Desperate times: As mercury drops, nowhere left to study

Makeshift schools in jeopardy, exposing students to the biting cold.


Muhammad Sadaqat January 23, 2012

BALAKOT:


As snowfall blankets Balakot and surrounding hills, thousands of children studying in makeshift schools are exposed to the harsh weather. This is because the government has yet to reconstruct most educational institutions in the region. In the aftermath of the 2005 earthquake, around 90 per cent of the community’s infrastructure was dilapidated, which the government promised to reconstruct with better facilities within two to three years. However, despite receiving billions in aid from foreign donors, no palpable progress has been made.


Of the 1,200 schools in the area, only 400 have been completed so far. Meanwhile, an overwhelming majority of students are compelled to brave the vagaries of weather as teachers have no option but to continue classes out in the open for the last six years.

Locals in Balakot are unimpressed by the pace of rehabilitation work done by Earthquake Reconstruction & Rehabilitation Authority (Erra). “About 60 per cent of the destroyed schools and health facilities are yet to be reconstructed,” said Sardar Khurshid, a teacher, adding that students are still studying in the tents which were donated back in 2005. Some schools were given 10 by 12 foot shelters, which is insufficient to accommodate all the classes. Furthermore, leaky tents often leave teachers with no option but to send children home.

Jamal Shah, another primary school teacher said, “When it snows, which is frequent, teachers are forced to dismiss classes,” said Shafqat, a schoolteacher in a remote village of Bajmohari.

Former Balakot MPA Mazar Ali Qasim criticised Erra and the Provincial Earthquake Reconstruction & Rehabilitation Authority for their unsatisfactory performance in rehabilitation. He said that both the organisations had failed to fulfil their promises, which had decelerated reconstruction process. Shah said that 50,000 people from the red zone were forced to live in prefabricated houses, which they have not acclimatised to, while compensation for over 1,500 affected villagers is still pending.

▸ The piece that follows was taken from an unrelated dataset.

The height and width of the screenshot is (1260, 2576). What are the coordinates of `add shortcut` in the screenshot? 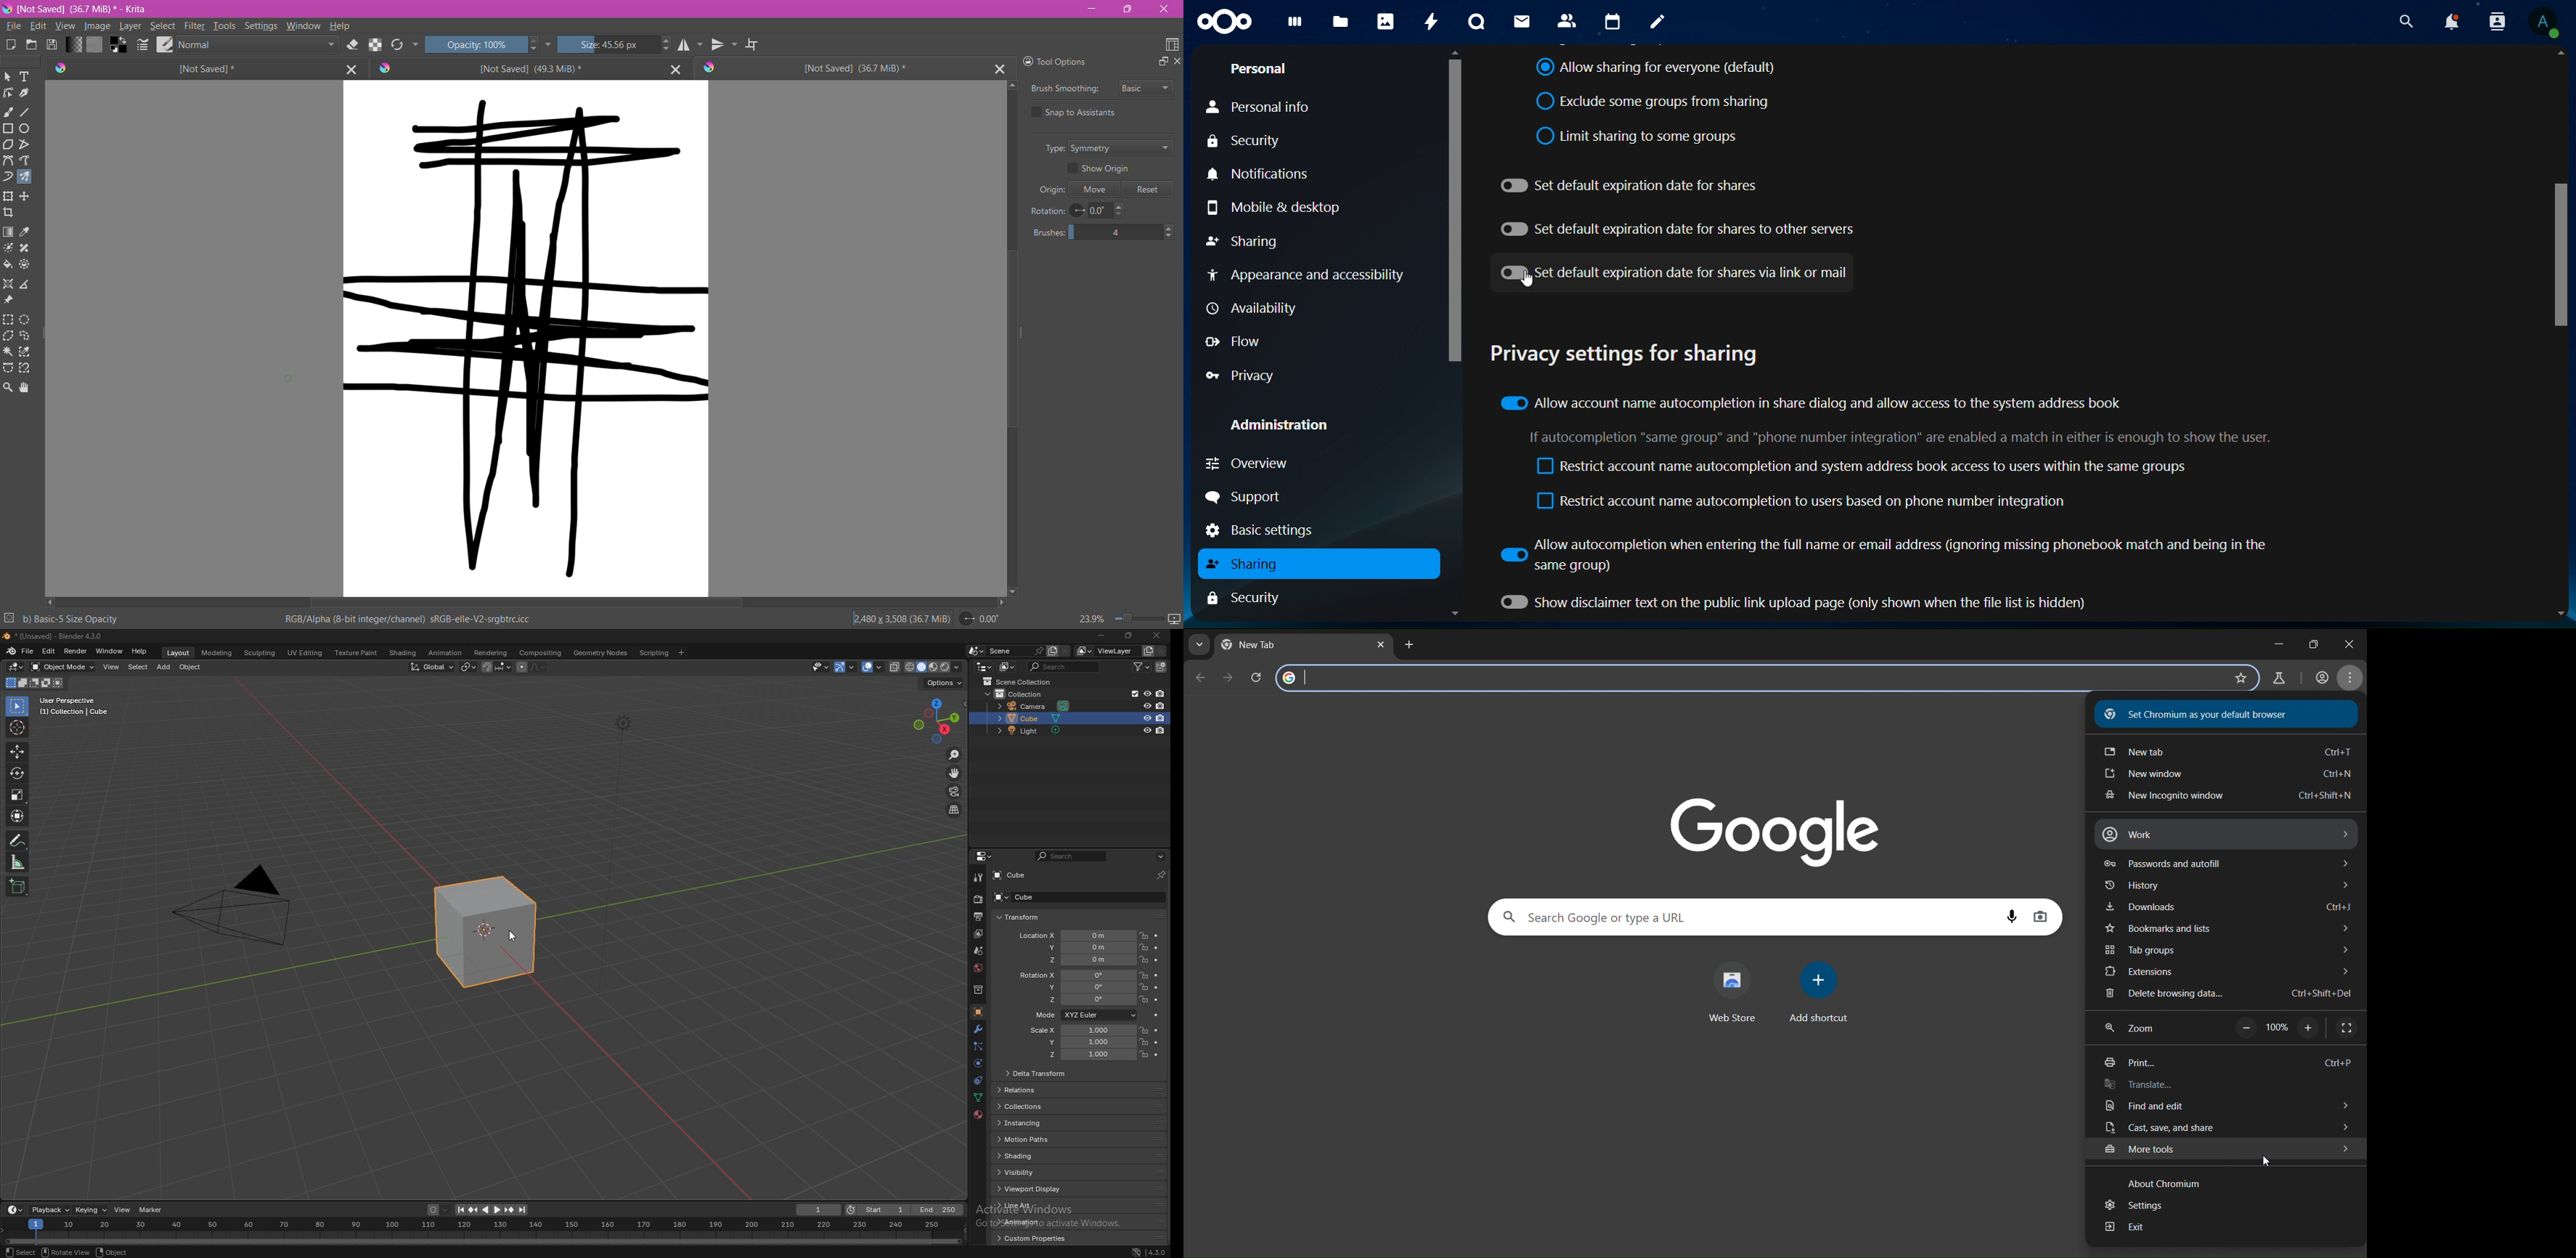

Education Assistant District Officer Balakot Shamasur Rehman said there were 175 government primary schools for boys and 55 primary schools for girls where about 19,000 children are studying.

Since children get summer vacations in Balakot, he said, the education department was trying to relocate all such schools in hilly areas with frequent snowfall to private buildings with the help of Parents Teachers Councils. “There is no other option because the annual exams are due in a month and a half,” he added.

Published in The Express Tribune, January 23rd,  2012.